ISBN: 978-1-59948-784-7, 80 pages, $14 (+ shipping)

**** A FINALIST in the 2021 Eric Hoffer Award ****


Release Date: May 12, 2020

For those who prefer to pay by check, the price is $18 (which includes shipping + applicable sales tax). Checks should be sent payable to:

Main Street Rag
PO BOX 690100
Charlotte, NC 28227-7001

 

Malaika King Albrecht is serving as the inaugural Heart of Pamlico Poet Laureate for eastern North Carolina.

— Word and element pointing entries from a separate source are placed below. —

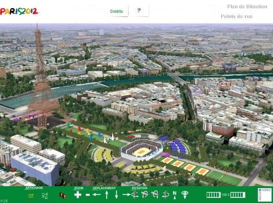The image size is (273, 203).
Task: Open the question mark help tab
Action: (139, 11)
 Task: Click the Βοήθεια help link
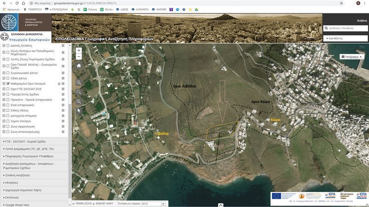point(362,21)
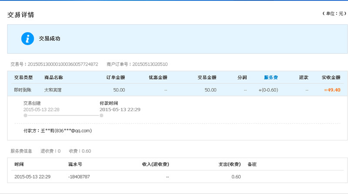348x194 pixels.
Task: Select the 商户订单号 order number
Action: 150,64
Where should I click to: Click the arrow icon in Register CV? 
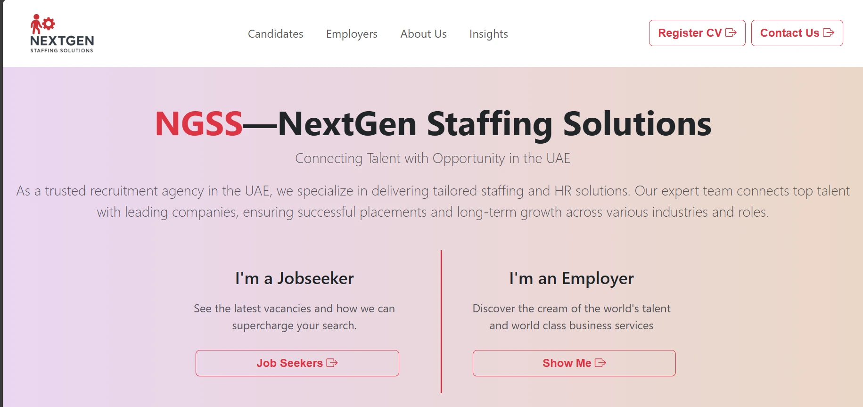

She’s the author of four poetry books, including the most recent The Stumble Fields published by Main Street Rag. Her third book What the Trapeze Artist Trusts (Press 53) won honorable mention in the Oscar Arnold Young Award and was a finalist in 2012 Next Generation Indie Book Awards. Her chapbook Lessons in Forgetting was published by Main Street Rag and was a finalist in the 2011 Next Generation Indie Book Awards and received honorable mention in the Brockman Campbell Award. Main Street Rag also published her second book Spill in 2011. Her poems have been published in many literary magazines and anthologies and have won awards in several contests, including at Poetry Southeast, the North Carolina Poetry Council, and Salem College. She’s the founding editor of Redheaded Stepchild, an online magazine that only accepts poems that have been rejected elsewhere. She lives in Ayden, N.C. on Freckles Farm with her daughters. When not taking caring of farm animals, she’s a yoga teacher, therapeutic riding instructor, and reiki practitioner.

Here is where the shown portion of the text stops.